En el comienzo, tanto ar-Ridà como at-Taslîm, requieren de la paciencia y el esfuerzo personal, en medio del camino requieren de la calma y la quietud con las ideas de descontento y desaprobación que asaltan al peregrino, y su final es el gozo y el silencio con la ausencia de todo descontento o impaciencia. La primera condición hace referencia a la generalidad de los musulmanes, la segunda a la “élite”, y por último la tercera a los “elegidos” de entre la élite.

MURÂQABA

Es el establecimiento de la Ciencia (‘ilm) del siervo junto con la emergencia del Señor (rabb); o bien el establecimiento de los derechos de Allah tanto en lo interior como en lo exterior, purificándose de toda fantasía.
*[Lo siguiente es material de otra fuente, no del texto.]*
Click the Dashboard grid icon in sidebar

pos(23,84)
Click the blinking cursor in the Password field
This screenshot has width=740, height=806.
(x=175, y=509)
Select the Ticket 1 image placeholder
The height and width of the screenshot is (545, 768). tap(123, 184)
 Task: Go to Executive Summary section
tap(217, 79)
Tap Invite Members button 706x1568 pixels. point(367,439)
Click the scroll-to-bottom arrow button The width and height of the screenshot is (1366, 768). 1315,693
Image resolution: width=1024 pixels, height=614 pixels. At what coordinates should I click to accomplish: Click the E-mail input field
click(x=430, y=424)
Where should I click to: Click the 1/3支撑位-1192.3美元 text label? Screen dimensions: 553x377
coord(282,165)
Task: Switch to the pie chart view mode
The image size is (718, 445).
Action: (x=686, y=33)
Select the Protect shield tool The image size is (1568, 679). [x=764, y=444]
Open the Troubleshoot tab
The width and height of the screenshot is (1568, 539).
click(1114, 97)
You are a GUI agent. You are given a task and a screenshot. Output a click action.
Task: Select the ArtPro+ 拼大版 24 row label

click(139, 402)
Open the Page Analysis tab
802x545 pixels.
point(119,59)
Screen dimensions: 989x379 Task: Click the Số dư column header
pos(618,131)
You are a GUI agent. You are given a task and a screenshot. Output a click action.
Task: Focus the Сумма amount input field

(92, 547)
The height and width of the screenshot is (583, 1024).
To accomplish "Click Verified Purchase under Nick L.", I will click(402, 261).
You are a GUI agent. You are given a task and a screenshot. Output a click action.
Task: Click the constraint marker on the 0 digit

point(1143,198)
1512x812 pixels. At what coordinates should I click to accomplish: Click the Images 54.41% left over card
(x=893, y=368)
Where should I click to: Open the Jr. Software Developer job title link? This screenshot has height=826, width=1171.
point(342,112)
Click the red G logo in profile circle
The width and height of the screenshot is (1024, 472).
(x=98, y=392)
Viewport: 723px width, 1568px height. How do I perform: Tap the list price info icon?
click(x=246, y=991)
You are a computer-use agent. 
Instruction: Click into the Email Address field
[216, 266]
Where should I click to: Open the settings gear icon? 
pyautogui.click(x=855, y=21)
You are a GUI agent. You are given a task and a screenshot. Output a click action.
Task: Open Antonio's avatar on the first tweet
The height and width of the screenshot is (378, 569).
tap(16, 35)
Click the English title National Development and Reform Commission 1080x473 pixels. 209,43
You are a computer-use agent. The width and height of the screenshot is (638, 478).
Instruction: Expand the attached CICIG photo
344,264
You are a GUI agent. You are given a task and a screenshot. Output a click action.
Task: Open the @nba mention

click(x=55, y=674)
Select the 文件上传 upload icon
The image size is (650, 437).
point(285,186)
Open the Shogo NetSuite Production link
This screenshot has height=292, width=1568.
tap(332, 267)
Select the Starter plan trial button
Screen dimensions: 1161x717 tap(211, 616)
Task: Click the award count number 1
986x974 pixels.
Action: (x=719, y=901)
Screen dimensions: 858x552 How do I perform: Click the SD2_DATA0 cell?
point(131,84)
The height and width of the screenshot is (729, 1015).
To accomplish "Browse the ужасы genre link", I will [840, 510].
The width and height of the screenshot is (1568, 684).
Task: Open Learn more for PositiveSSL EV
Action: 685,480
La murâqaba es el origen todo bien, y en la medida en que este se establezca, se sigue de ella la mushâhada. Quien engrandece su murâqaba, engrandece su mushâda.

En cuanto a la murâqaba de la generalidad de los musulmanes, consiste en la preservación del cuerpo ante los errores y faltas; en cuanto a la murâqaba de la “gente del interior” (es decir, de aquellos que han emprendido el camino espiritual) consiste en la preservación del corazón ante los peligros de la indolencia y la pereza, y por último la murâqaba de la “gente del interior del interior” (aquellos que han intimado con Allah) es la preservación del Secreto para que este no encuentre calma como no sea en Allah.